Après avoir exploré les notions d’hypervigilance et d’infra-attention dans le monde numérique pour son Master, Elsa Novelli a approfondi ses analyses en examinant comment le néolibéralisme transforme l’attention – qui est sursollicitée et marchandisée – et le rapport que l’individu entretient avec lui-même. En effet, via les plateformes numériques, nous sommes en permanence ciblés par des injonctions à devenir une meilleure version de nous-mêmes. Cette situation crée un paradoxe : sous couvert de liberté et d’accomplissement personnel, nous adoptons malgré nous des comportements autoritaires envers nous-mêmes. La chercheuse nomme ce phénomène « l’émancipation aliénante », qui produit une « entropie cognitive » c’est-à-dire un excès de pensées négatives et de désordre psychique.
Au CIENS, Elsa Novelli mobilise ces fondements conceptuels pour investir un nouveau terrain de recherche : la guerre cognitive à l’ère de l’intelligence artificielle. Elle s’empare de ces concepts et revient à leur sens premier. La guerre cognitive, dit-elle, n’agit pas directement sur la cognition mais sur l’information, laquelle est traitée par la cognition. L’information est le moyen de pénétrer la cognition.
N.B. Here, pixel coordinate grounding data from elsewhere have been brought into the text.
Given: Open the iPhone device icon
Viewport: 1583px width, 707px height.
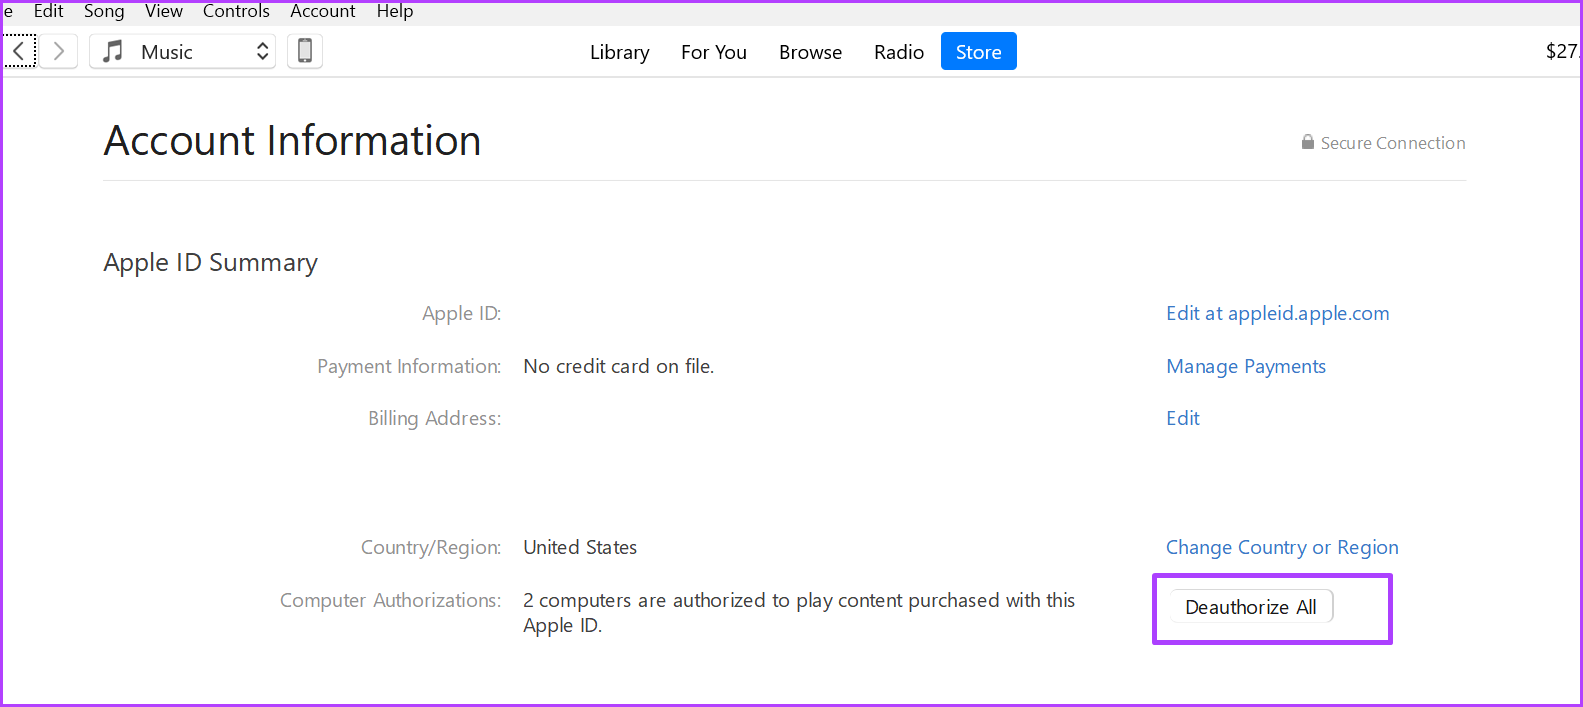Looking at the screenshot, I should click(305, 51).

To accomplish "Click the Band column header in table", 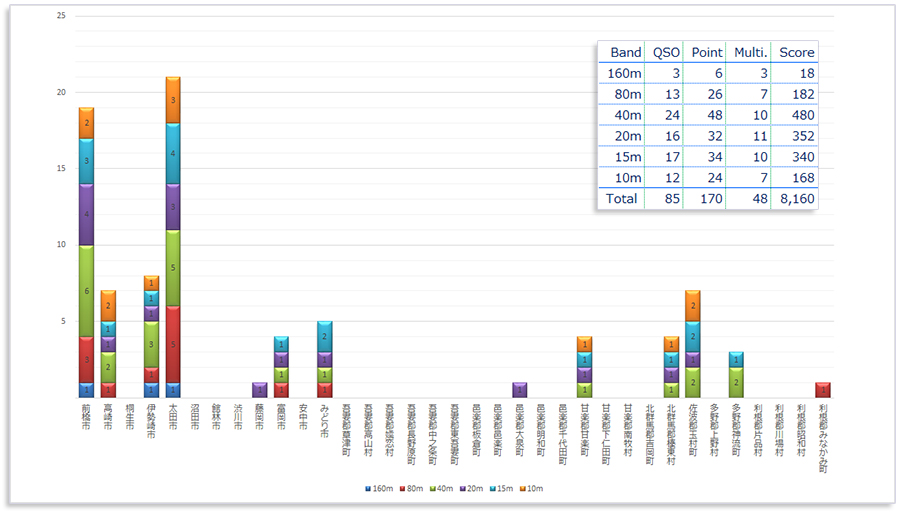I will tap(626, 52).
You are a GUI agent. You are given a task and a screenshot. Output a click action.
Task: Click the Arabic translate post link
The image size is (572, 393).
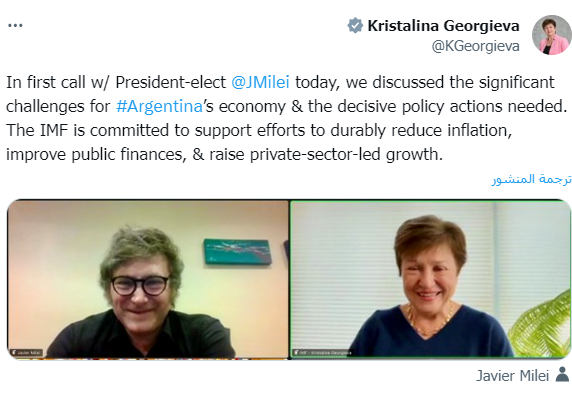tap(532, 179)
Cette guerre opère de façon à la fois diffuse et discrète, c’est-à-dire le plus souvent à l’insu de ceux qu’elle atteint. Elle se distingue dès lors de la guerre psychologique, qui vise à affecter le moral de l’adversaire, ainsi que de la lutte informationnelle qui porte sur la diffusion massive de l’information et les tentatives de la réguler ou de la contrer. La guerre cognitive est une guerre de la connaissance. Le terrain d’affrontement actuel se situe donc dans les processus même de la pensée de l’individu.
En définissant ces concepts avec rigueur, la chercheuse touche à des questions stratégiques : quels sont les moyens pour l’Etat de protéger les individus face à cette vulnérabilité cognitive sans verser dans le contrôle ? Quel est son rôle face à la prolifération des deep fakes, des bots, des campagnes de manipulation de l’information mises en œuvre avec l’IAG ? Comment la « stratégie du bruit » (noyer l’information pertinente sous un flux d’informations contradictoires) affecte-t-elle la démocratie ? Ce qui est en jeu, c’est la question de la confiance des citoyens envers leurs institutions, leurs élus et plus largement envers le système démocratique.